*ENTRIES SUPPLIED:*
□ □ □

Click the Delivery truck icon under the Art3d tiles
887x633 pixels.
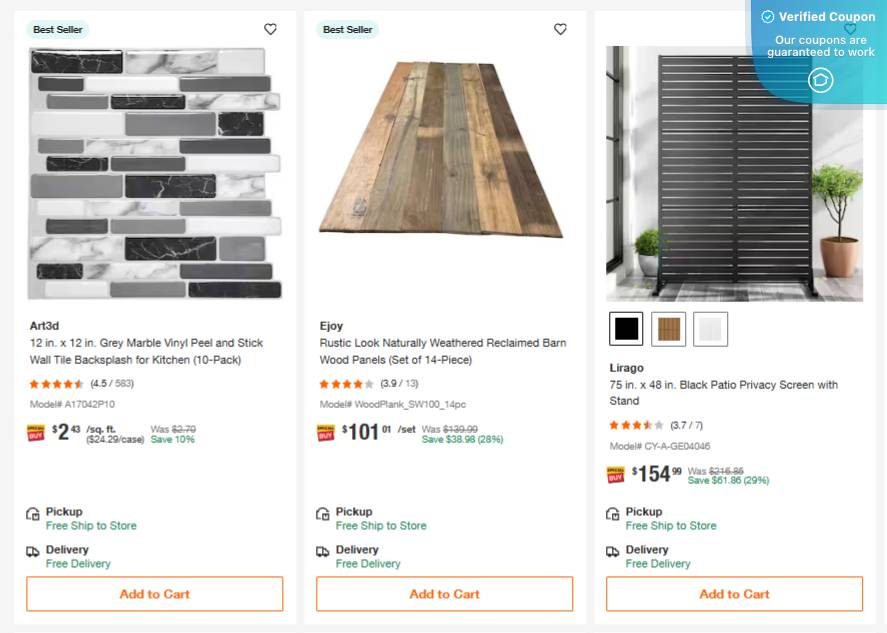[35, 550]
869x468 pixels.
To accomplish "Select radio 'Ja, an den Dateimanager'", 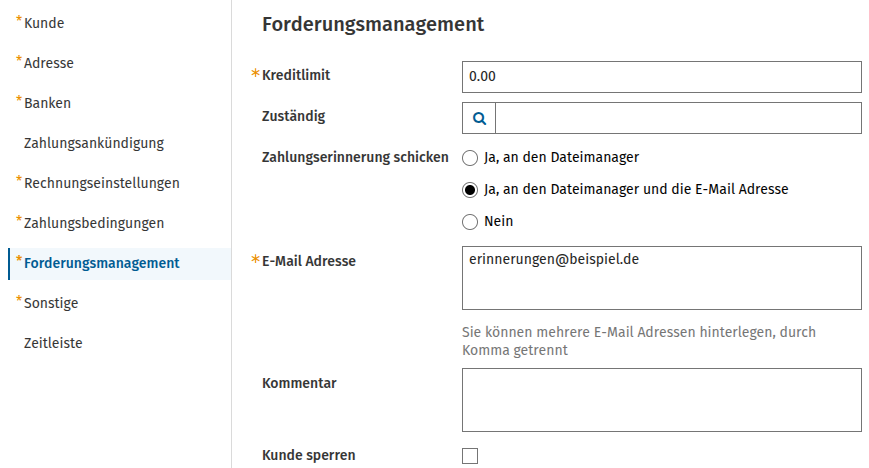I will pyautogui.click(x=470, y=158).
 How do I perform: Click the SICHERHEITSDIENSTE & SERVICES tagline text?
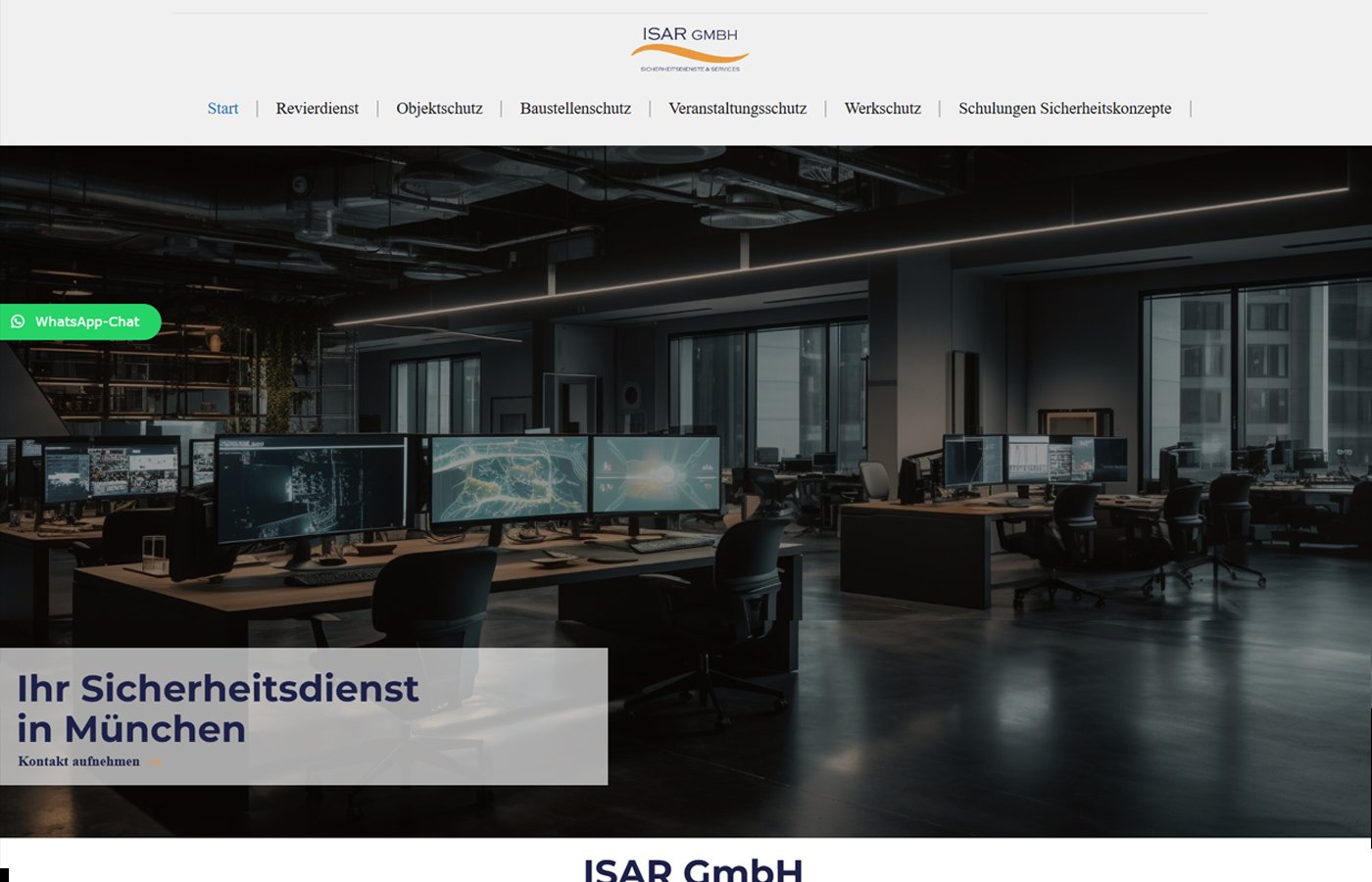click(x=689, y=70)
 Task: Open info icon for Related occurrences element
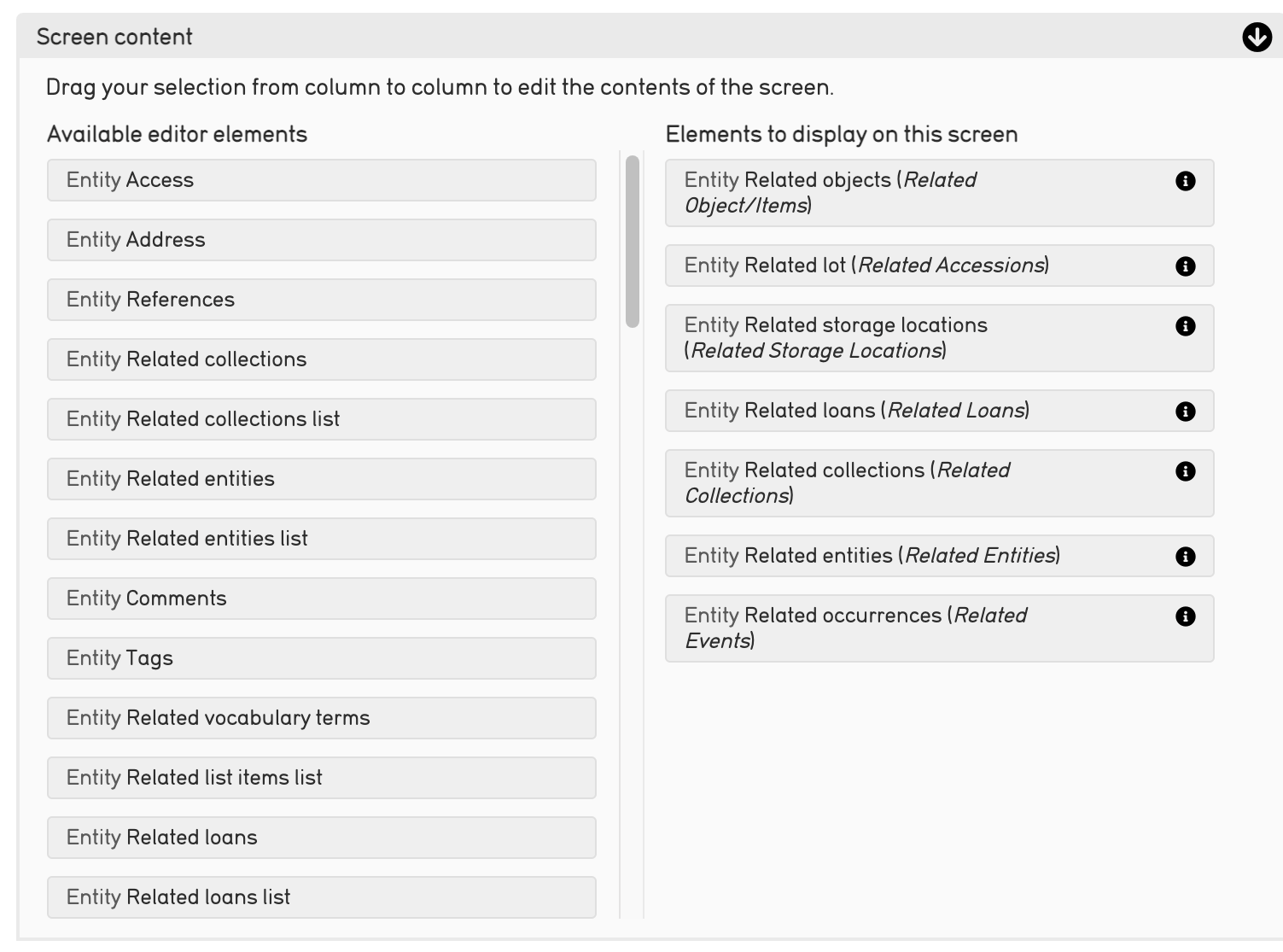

□ □ □

*WRITTEN PROBLEM:* Please copy every line of the records that contains the word "icon", matching case exactly.

*SOLUTION TO THIS PROBLEM:*
Click the Delivery truck icon under the Art3d tiles
 Task: Open info icon for Related occurrences element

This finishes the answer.